*Bloc de texte*:

Livrer un lait de la meilleure qualité possible
Quand on parle qualité du lait, on pense en premier lieu aux critères « cellules ». Effectivement, entre les extrêmes, +/- 14 €/1 000 l peuvent être attendus. Mais la qualité passe également par les butyriques (+/- 8 €/1 000 l) et les germes (+/- 45 €/1 000 l). Les bonnes pratiques de traite, la gestion du sanitaire et la réforme des incurables restent donc la base.
Chercher toujours plus de taux
Nerf de la guerre, les taux (TB et TP) sont les principales variables qui expliquent les différences de prix payés entre deux éleveurs d’une même laiterie. En moyenne, la plus-value est de + 2,96 € par point de TB (au-delà de 38 g/l) et + 5,39 € par point de TP (au-delà de 32 g/l).
Un levier simple pour augmenter son TB ?
Assurer une bonne stabilité ruminale. La ration doit être distribuée à volonté, avec du sel et de l’eau (attention à la quantité d’eau mais également à sa qualité). En effet, si un de ces trois critères n’est pas respecté, les vaches n’exprimeront pas le TB attendu, voire risqueront la sub-acidose. Pour une même ration, ce sont quelques points supplémentaires à aller chercher en TB.
Augmenter le TB passe également par le choix des aliments (quand on a le choix…). Les aliments riches en sucres, comme le maïs ensilage ou la betterave fourragère, sont propices à une augmentation du TB. Le sorgho fourrager, encore anecdotique en bio, peut également être une plante intéressante. À l’inverse, les régimes basés sur de l’ensilage d’herbe entrainent souvent une baisse du TB. La réflexion peut se mener à l’échelle de l’assolement de l’exploitation ou à l’échelle territoriale.
Certaines laiteries mettent un accent supplémentaire sur les taux protéiques, avec de belles plus-values à aller chercher (jusqu’à + 5 €/g pour certaines). Une nouvelle fois, l’équilibre des rations est la clé pour optimiser le TP. Il arrive encore trop souvent que les rations bio manquent d’énergie. En effet, ces systèmes basés sur l’herbe sont riches en protéines, et qui dit protéines, dit besoin d’énergie pour les équilibrer. S’assurer de la couverture des besoins en énergie est indispensable pour exprimer au mieux le TP et aller ainsi chercher quelques points supplémentaires en TP.

*Informations extraites*:
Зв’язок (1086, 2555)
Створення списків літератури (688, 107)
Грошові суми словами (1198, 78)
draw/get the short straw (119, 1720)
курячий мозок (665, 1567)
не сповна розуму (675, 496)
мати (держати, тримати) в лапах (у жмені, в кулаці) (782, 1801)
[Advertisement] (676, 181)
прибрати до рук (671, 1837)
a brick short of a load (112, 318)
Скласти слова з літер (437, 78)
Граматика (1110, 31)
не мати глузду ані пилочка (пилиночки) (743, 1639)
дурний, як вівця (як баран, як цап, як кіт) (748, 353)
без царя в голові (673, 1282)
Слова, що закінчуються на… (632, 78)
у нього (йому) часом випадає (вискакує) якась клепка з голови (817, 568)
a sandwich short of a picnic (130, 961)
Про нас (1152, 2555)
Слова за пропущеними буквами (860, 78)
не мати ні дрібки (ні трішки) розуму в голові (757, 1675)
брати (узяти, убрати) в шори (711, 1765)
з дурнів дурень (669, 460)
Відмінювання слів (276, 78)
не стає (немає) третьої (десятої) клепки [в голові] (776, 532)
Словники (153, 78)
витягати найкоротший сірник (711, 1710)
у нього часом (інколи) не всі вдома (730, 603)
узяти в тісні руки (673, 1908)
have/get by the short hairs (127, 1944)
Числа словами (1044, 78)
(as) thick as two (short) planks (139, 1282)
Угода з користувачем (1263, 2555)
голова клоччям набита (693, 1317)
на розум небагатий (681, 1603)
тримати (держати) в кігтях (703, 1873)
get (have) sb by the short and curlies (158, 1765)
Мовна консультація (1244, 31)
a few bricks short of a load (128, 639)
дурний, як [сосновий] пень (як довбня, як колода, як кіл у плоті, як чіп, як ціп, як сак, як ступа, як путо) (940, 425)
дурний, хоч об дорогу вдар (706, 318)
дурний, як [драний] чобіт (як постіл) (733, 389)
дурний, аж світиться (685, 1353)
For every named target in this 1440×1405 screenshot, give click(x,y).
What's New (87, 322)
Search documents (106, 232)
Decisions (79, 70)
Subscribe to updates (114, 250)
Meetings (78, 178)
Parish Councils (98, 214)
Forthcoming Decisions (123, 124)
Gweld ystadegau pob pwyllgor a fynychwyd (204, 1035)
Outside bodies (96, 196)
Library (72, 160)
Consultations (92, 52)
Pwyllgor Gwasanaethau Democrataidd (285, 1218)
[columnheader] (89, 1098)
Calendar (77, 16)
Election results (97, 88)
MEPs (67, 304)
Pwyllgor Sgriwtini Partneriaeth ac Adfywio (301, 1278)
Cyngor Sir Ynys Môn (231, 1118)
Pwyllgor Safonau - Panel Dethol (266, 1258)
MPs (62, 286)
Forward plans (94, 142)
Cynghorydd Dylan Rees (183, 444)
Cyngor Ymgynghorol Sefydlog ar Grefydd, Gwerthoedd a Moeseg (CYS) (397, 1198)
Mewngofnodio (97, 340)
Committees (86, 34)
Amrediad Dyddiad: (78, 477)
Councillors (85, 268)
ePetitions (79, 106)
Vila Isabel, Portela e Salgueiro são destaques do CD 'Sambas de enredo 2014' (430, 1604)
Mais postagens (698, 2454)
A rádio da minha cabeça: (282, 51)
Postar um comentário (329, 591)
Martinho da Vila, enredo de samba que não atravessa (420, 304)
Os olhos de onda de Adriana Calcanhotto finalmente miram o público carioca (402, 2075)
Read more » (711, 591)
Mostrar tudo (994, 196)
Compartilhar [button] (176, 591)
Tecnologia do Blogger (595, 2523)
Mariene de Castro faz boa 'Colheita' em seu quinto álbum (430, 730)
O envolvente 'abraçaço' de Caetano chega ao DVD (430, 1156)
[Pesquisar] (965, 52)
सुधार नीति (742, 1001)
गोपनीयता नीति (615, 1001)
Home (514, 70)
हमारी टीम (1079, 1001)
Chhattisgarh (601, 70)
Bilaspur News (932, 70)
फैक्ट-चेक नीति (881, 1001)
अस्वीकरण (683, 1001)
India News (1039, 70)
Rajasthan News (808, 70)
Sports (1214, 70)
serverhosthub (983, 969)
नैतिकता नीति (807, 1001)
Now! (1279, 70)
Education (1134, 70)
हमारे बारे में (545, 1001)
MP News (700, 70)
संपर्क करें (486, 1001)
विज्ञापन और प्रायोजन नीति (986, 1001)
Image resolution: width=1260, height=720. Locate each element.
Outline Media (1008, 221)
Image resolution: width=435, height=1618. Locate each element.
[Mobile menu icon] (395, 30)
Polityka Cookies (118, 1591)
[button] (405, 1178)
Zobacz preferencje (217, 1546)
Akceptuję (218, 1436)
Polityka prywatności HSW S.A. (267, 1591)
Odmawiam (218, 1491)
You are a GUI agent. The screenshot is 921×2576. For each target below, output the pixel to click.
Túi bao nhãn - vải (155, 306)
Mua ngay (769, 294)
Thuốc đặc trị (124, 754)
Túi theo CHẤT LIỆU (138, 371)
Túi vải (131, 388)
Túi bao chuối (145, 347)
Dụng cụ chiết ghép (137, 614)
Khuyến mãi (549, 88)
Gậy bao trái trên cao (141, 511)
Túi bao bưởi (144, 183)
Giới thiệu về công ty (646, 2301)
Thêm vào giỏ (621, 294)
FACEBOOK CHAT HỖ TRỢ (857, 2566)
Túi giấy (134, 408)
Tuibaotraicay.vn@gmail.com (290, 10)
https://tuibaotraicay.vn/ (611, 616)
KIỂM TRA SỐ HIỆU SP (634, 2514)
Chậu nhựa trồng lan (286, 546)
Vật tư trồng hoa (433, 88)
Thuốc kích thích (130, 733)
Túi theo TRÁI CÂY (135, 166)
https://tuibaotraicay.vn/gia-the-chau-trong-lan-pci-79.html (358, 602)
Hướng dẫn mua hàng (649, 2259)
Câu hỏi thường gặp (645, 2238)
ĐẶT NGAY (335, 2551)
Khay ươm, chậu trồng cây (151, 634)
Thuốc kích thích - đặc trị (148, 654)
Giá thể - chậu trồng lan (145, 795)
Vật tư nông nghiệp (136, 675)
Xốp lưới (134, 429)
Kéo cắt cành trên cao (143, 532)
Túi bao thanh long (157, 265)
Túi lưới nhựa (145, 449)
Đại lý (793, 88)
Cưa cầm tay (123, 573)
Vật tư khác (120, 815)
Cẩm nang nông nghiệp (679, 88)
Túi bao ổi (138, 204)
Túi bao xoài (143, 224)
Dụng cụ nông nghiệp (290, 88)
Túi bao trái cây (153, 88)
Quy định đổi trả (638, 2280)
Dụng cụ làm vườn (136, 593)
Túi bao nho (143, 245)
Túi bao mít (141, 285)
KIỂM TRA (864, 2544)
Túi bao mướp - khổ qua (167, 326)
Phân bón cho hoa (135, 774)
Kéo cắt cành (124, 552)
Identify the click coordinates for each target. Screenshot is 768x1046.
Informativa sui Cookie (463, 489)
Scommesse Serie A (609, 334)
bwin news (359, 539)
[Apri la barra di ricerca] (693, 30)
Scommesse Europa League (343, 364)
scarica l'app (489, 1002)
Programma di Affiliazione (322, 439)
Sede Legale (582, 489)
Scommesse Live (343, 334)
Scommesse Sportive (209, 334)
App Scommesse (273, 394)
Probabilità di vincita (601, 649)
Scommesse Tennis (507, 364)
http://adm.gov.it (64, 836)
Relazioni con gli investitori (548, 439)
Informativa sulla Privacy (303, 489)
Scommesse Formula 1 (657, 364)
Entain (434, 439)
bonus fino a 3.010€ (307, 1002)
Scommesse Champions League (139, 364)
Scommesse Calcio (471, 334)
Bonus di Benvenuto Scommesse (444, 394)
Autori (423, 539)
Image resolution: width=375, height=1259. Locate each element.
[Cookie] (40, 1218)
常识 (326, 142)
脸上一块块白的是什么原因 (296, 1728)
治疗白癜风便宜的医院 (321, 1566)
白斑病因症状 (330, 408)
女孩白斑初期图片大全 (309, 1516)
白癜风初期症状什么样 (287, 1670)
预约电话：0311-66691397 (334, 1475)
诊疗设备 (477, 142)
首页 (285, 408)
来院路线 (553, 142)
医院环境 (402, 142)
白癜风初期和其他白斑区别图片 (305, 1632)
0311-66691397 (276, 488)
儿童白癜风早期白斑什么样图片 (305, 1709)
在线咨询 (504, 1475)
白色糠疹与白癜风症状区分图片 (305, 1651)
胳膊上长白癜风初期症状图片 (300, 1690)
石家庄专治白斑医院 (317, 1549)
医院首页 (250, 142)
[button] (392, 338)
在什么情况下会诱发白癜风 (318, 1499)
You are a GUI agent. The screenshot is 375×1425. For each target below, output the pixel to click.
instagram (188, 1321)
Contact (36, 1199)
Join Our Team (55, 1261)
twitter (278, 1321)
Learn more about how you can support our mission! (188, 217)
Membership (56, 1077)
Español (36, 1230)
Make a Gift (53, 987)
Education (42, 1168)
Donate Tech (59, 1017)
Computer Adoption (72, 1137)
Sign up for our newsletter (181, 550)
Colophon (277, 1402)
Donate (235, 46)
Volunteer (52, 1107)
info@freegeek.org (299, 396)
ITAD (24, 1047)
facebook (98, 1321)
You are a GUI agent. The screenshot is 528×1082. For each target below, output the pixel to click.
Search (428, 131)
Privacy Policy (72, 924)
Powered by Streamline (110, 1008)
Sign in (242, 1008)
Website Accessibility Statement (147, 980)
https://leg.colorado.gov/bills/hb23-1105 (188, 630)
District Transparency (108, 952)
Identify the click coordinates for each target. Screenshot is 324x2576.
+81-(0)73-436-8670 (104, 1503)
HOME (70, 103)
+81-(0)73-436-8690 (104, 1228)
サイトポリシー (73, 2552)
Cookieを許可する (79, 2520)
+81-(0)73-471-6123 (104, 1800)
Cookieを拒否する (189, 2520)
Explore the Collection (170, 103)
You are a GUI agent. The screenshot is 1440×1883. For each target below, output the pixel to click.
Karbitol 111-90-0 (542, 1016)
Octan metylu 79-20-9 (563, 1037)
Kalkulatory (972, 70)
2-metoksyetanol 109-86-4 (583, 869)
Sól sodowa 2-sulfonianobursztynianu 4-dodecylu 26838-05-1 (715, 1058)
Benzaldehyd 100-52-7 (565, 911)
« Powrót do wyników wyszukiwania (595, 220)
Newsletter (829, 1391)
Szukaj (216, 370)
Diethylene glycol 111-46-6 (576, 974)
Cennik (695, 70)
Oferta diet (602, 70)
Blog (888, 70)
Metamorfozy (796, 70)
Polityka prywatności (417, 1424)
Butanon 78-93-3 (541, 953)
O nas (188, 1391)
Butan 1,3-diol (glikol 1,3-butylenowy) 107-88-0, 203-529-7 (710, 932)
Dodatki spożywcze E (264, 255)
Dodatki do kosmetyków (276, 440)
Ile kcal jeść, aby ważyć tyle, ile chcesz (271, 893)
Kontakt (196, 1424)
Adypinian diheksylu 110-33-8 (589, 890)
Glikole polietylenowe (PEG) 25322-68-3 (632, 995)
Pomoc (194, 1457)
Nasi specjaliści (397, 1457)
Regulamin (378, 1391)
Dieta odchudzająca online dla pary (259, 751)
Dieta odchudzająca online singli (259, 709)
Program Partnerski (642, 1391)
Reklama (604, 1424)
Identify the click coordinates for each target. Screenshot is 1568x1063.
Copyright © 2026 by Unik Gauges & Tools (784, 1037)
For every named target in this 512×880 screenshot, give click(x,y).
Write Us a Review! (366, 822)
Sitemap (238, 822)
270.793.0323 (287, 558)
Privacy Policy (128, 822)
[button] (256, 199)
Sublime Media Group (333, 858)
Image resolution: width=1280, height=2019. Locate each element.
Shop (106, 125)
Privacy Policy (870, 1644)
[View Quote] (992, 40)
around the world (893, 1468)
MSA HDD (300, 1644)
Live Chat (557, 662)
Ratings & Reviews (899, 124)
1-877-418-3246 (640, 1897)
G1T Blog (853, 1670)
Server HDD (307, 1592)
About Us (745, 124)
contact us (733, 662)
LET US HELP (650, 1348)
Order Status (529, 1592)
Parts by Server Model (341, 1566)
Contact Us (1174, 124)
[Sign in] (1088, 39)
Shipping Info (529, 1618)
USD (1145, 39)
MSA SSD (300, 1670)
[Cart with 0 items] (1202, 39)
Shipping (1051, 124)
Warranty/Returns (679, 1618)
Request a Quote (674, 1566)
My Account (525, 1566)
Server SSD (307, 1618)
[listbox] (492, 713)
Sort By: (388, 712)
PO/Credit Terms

*Tâche demandée 1*: Pouvez-vous résumer en deux phrases le texte sur la qualité du lait ?
*Tâche demandée 2*: Pouvez-vous donner la suite du texte sur la qualité du lait, à partir de sa dernière phrase ?
Ces lignes forment un matériau à part, sans lien avec le bloc de texte.

*Réponse 1*: La qualité du lait, qui influe sur le prix à travers des critères comme les butyriques et les germes, repose sur les bonnes pratiques de traite, la gestion du sanitaire et la réforme des incurables. Les taux TB et TP expliquent surtout les écarts de prix entre éleveurs d'une même laiterie, et on les améliore par une bonne stabilité ruminale, le choix des aliments et des rations suffisamment pourvues en énergie.

*Réponse 2*:
Produire du lait de printemps
Chaque laiterie gère différemment la saisonnalité de production. Pour certaines, la linéarité est un élément majeur, avec des prix du lait qui varient fortement d’une saison à une autre, notamment en filière bio où la production suit la courbe de pousse de l’herbe. Si votre laiterie applique chaque année une décote sur le lait de printemps (avril/mail/juin), vous pouvez vous poser la question de répartir différemment les vêlages afin de tirer profit des périodes où le prix est traditionnellement plus élevé. Les conséquences à l’échelle du système sont importantes et méritent de prendre le temps pour les appréhender dans leur globalité : besoins fourragers, répartition du travail, optimisation des places dans les bâtiments, santé des veaux…
Passer en monotraite ?
Certains éleveurs bio poussent encore plus loin la réflexion sur l’optimisation des taux. Quand le prix du lait n’est plus assez élevé, faut-il à tout prix chercher à produire sa référence ? Pour ceux chez qui cette référence n’est pas une finalité, une réflexion autour de la monotraite peut s’envisager.
La ferme expérimentale de Trévarez travaille depuis des années sur les impacts technico-économiques de la monotraite. Ils ont mesuré une baisse de 24 % de la production laitière, mais en parallèle une augmentation des taux (+ 2 g de TB et + 1,4 g de TP).
Attention cependant à bien chiffrer l’impact économique d’un tel changement à l’échelle de l’exploitation. En effet, en partant sur les résultats techniques observés à Trévarez, pour un troupeau qui produirait 400 000 litres de lait en situation initiale, l’impact économique lié à la perte de volume et à l’augmentation des taux varierait de - 34 000 € (prix de base : 400 €/1 000 l) à - 40 000 € (prix de base : 470 €/1 000 l). L’intérêt de ce levier est qu’il est réversible et permet de revenir rapidement au système initial lorsque les prix du lait remonteront, mais vérifiez bien que ça passe côté comptable.
Changer de race ?
Un autre levier, plus radical, concerne le changement de race. Certains éleveurs partent sur des croisements, voire sur des Jersiaises pure race, afin de produire le maximum de taux.
C’est une piste qui peut être creusée, mais qui s’appréhende sur du long terme : souhaitez-vous élever autant d’animaux qu’avant, quitte à réduire le litrage livré, ou avez-vous les moyens de nourrir et de loger plus d’animaux afin de maintenir votre référence ? Le bilan économique sera forcément différent entre ces deux options.